“Oh, yes, I think I could manage that much,” I said. “Though I’m not a drinking man, Marky, and never have been.”
“But I do not ask. Because, you see, Flint, you are brave, but you are not artist. Now me, I am both the two. I can act—name of a little good man, but I can act! You have seen me, in the dance—if I had not been noble, I had been the most celebrated actor in Europe.”
“That’s right; I’ll allow you can act,” I said.
“And see, if you were to do this thing, you would not do it as an artist; you would quite simply get drunk, and perhaps, in the strong man’s rage, you should kill some one, but you should not keep the head cool to destroy this evidence here. So I am drunk. In two minutes, I sacrifice my character. You shall see.”
I did see.
I do not think, while I still hold on to life, I shall ever forget the scene that took place in the bar of the Kilori goldfield, there, in the early sunrise, with the Papuan carriers coming in singing to their morning’s work, and the giant Gaura pigeons, in the bush outside, beginning to toll their golden bells. It was a quiet spot enough at six o’clock; at five minutes past it was pandemonium. The Marquis went outside to find a miner’s pick; came back with it, looked about him, spat deliberately on his hands, “to envulgarize himself,” as he explained, seized the pick, uttered a madman’s yell and went Berserk on the spot.
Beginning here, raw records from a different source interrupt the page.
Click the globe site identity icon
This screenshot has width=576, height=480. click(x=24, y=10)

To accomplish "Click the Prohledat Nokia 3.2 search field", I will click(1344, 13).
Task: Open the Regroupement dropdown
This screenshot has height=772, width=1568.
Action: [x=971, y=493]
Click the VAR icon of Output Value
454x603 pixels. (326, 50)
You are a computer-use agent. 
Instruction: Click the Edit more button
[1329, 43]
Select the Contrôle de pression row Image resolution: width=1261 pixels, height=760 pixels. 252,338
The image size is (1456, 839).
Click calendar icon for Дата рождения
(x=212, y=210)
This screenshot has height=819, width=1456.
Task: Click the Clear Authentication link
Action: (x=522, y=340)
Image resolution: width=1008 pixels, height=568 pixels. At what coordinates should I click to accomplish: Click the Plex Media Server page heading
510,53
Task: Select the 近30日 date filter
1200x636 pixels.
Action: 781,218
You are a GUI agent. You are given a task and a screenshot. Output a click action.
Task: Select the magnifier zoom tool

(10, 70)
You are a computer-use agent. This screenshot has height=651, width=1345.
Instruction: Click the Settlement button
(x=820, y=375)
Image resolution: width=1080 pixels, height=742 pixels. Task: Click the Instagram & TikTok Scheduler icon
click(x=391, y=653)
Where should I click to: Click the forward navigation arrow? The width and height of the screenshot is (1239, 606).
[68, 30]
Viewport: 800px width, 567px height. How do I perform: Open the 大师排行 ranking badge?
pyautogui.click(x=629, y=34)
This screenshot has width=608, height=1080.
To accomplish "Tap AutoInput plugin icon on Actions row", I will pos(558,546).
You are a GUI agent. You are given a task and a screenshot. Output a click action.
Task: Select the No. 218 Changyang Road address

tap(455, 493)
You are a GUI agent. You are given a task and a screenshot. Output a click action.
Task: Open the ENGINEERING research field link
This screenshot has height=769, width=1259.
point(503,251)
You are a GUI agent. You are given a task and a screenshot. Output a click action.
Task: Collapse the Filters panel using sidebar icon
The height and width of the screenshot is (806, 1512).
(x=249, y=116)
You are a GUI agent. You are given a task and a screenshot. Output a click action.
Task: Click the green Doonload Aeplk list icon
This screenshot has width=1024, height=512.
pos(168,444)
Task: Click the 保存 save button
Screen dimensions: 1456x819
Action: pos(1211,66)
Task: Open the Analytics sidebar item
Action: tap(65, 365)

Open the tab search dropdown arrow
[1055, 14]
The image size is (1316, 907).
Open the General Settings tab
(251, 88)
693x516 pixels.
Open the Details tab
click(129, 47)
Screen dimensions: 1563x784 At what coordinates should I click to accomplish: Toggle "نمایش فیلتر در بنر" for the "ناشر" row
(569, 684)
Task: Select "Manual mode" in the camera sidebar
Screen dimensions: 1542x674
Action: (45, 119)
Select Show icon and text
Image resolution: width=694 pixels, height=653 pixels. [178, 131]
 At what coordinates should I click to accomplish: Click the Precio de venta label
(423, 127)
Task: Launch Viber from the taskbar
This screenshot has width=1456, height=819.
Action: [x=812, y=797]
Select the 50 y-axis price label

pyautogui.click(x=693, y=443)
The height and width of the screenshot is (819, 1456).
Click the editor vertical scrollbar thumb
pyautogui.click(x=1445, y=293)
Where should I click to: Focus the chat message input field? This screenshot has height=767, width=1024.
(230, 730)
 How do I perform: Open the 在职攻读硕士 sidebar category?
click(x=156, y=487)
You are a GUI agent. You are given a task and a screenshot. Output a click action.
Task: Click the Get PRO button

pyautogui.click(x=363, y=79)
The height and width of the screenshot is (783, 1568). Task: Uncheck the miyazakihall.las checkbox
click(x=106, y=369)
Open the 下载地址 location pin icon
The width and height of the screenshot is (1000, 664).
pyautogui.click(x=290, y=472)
It was exactly like poking a stick into an ants’ nest. You find a quiet little hill of clay, with nothing stirring round about; you smash into it with your boot-heel or a bit of wattle, and instantly the earth is covered in every direction with a scrambling, scurrying—doubtless, if one could hear them, a screaming—crowd, all bent on knowing what has caused the disturbance.
That was what occurred at the Kilori goldfield store on that peaceful, beautiful southeast season morning, with the birds singing and the river gently flowing just outside and the sun coming up above the trees to look down on another day. The storekeeper jumped out of his bed and ran into the bar, pajama-clad; the cooky-boys scuttled in from the kitchen and peered round the corner of the doorway, wonder-eyed; the miners and the new-chums and the hangers-on of the camp all came running as fast as they could, some with blankets still hanging round their necks, to see what was going on. They were used to rows in the neighborhood of the store, but not to the sort of row that the Marquis kicked up—doing it, as he afterwards explained to me, “in artist.”